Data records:
-----
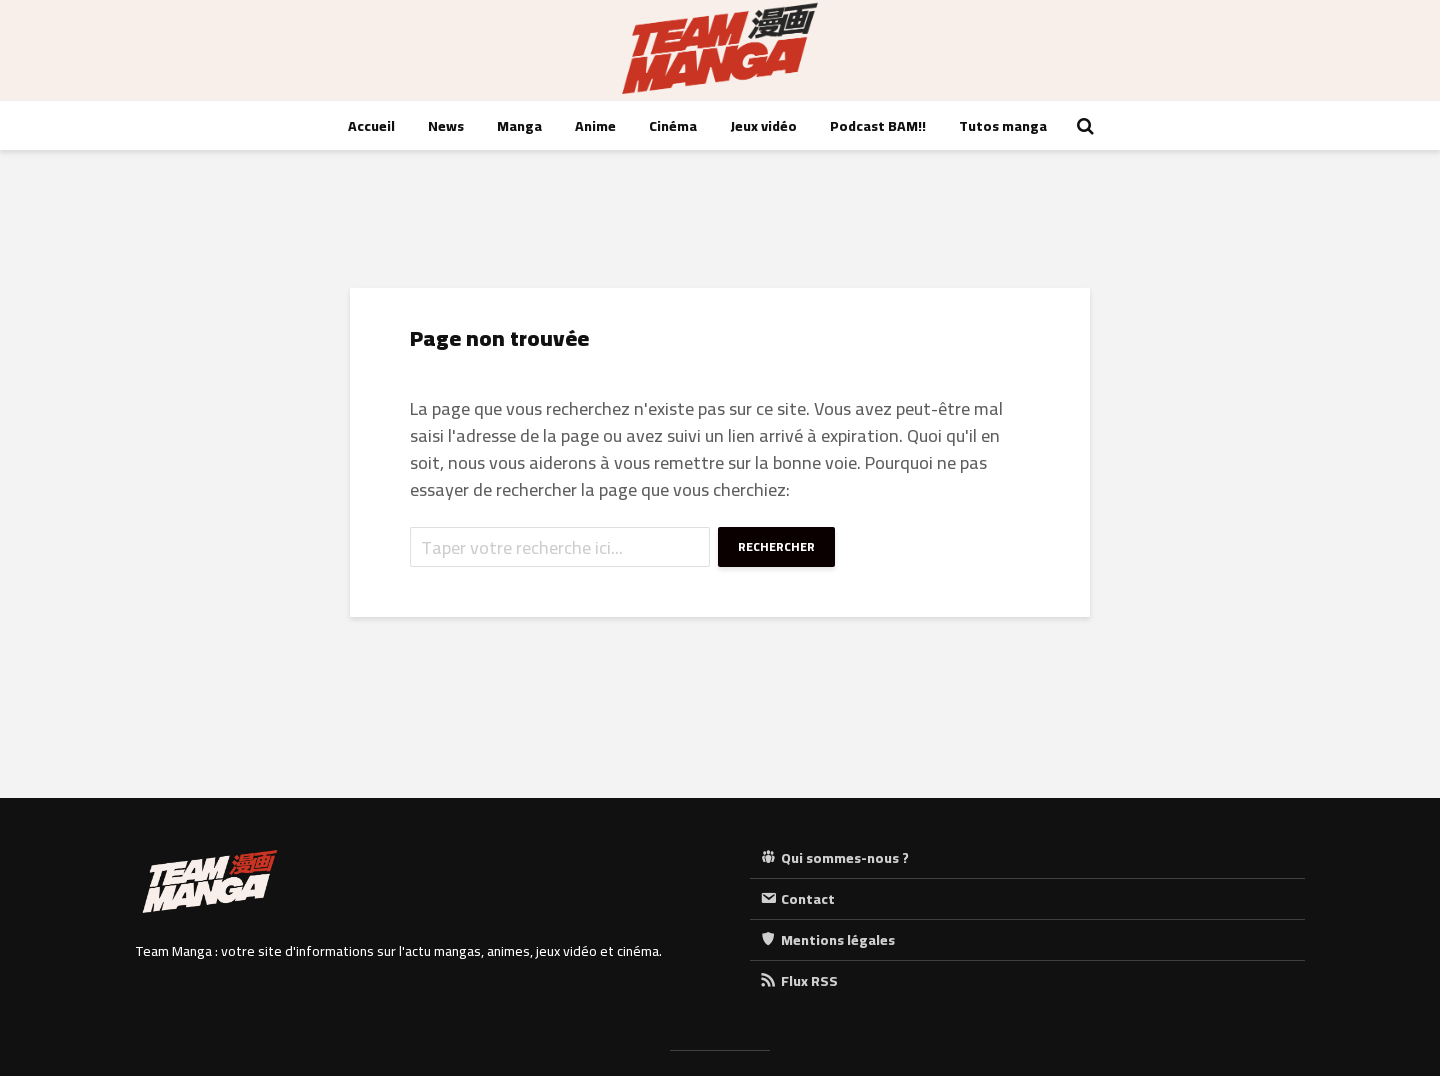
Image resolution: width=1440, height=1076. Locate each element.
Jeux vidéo (763, 126)
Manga (519, 126)
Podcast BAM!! (878, 126)
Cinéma (673, 126)
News (446, 126)
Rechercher (776, 546)
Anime (595, 126)
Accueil (371, 126)
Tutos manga (1003, 126)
-----
### EXERCISE DETAILS
Can you reproduce all of the data above verbatim, leaving out the picture?

### EXERCISE SOLUTION
Image resolution: width=1440, height=1076. Locate each element.
Jeux vidéo (763, 126)
Manga (519, 126)
Podcast BAM!! (878, 126)
Cinéma (673, 126)
News (446, 126)
Rechercher (776, 546)
Anime (595, 126)
Accueil (371, 126)
Tutos manga (1003, 126)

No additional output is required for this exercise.